Wow! Grace Hopper has always been a hero to me, but I had no idea she was such a fantastic presenter. She’s completely engaging, with the timing and deadpan delivery of a stand-up comedian at times.

Capt. Grace Hopper on Future Possibilities: Data, Hardware, Software, and People (Part One, 1982)

Monday, September 9th, 2024

Kardashev Street

Matt has made a new website for tracking our collective progress levelling up the Kardashev scale:

Maximising energy generation, distribution and usage at street level, for as many people as possible, everyday.

Monday, August 5th, 2024

The Gods of Logic, by Benjamín Labatut

Benjamín Labatut draws a line from the Vedas to George Boole and Claude Shannon onward to Geoffrey Hinton and Frank Herbert’s Butlerian Jihad.

In the coming years, as people armed with AI continue making the world faster, stranger, and more chaotic, we should do all we can to prevent these systems from giving more and more power to the few who can build them.

Tuesday, May 21st, 2024

Futuristic Progressive Enhancement - Jim Nielsen’s Blog

We’re all tired of: write some code, come back to it in six months, try to make it do more, and find the whole project is broken until you upgrade everything.

Progressive enhancement allows you to do the opposite: write some code, come back to it in six months, and it’s doing more than the day you wrote it!

The next decade of the web | James’ Coffee Blog

Things can be different:

The core value of the IndieWeb, individual empowerment, helped me realise a fundamental change in perspective: that the web was beautiful and at times difficult, but that we, the people, were in control.

Tuesday, April 16th, 2024

Donuts and Dyson Spheres – Petafloptimism

I really, really like this post from Matt (except for the bit where he breaks Simon’s rule).

Tuesday, April 2nd, 2024

Muscular imagination

Robin Sloan on The Culture:

The Culture is a utopia: a future you might actually want to live in. It offers a coherent political vision. This isn’t subtle or allegorical; on the page, citizens of the Culture very frequently artic­u­late and defend their values. (Their enthu­siasm for their own politics is consid­ered annoying by most other civilizations.)
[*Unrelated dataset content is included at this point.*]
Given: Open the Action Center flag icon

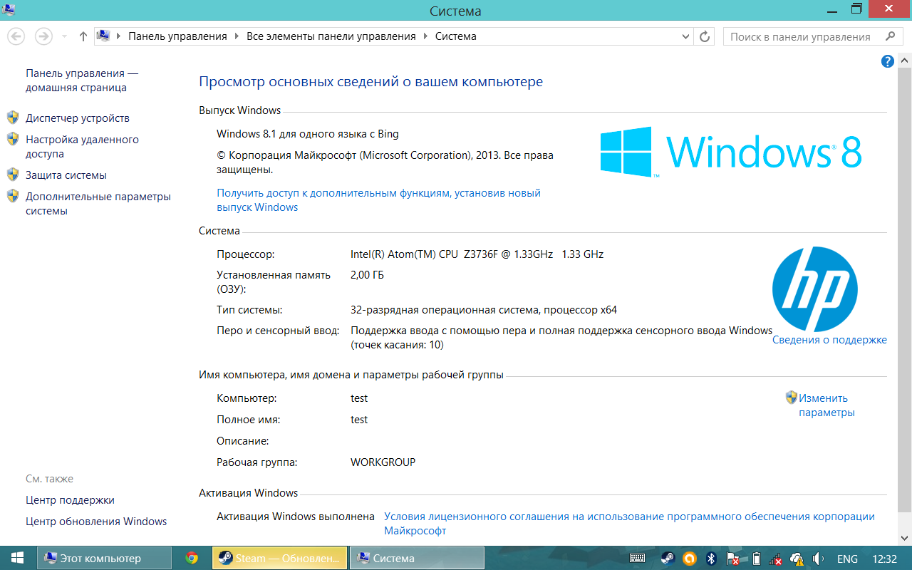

Coherent political vision doesn’t require a lot, just some sense of “this is what we ought to do”, yet it is absent from plenty of science fiction that dwells only in the realm of the cautionary tale.

I don’t have much patience left for that genre. I mean … we have been, at this point, amply cautioned.

Vision, on the other hand: I can’t get enough.

Revisiting Metadesign for Murph – Smithery

I’m really excited about John’s talk at this year’s UX London. Feels like a good time to revisit his excellent talk from dConstruct 2015:

I’m going to be opening up the second day of UX London 2024, 18th-20th June. As part of that talk, I’ll be revisiting a talk called Metadesign for Murph which I gave at dConstruct in 2015. It might be one of my favourite talks that I’ve ever given.

Sunday, January 21st, 2024

Rebecca Solnit: Slow Change Can Be Radical Change ‹ Literary Hub

Beautiful writing from Rebecca Solnit, that encapsulates what I’ve been trying to say:

You want tomorrow to be different than today, and it may seem the same, or worse, but next year will be different than this one, because those tiny increments added up. The tree today looks a lot like the tree yesterday, and so does the baby.

Tuesday, January 16th, 2024

Return to UX London – Smithery

I’m very excited that John is speaking at this year’s UX London!

Friday, November 24th, 2023

Climate Optimism · Matthias Ott – User Experience Designer

Humans are allergic to change. And, as Jeremy impressively demonstrated, we tend to overlook the changes that happen more gradually. We want the Big Bang, the sudden change, the headline that reads, “successful nuclear fusion solves climate change for good.” But that’s (usually) not how change works. Change often happens gradually, first very slowly, and then, once it reaches a certain threshold, it can happen overnight.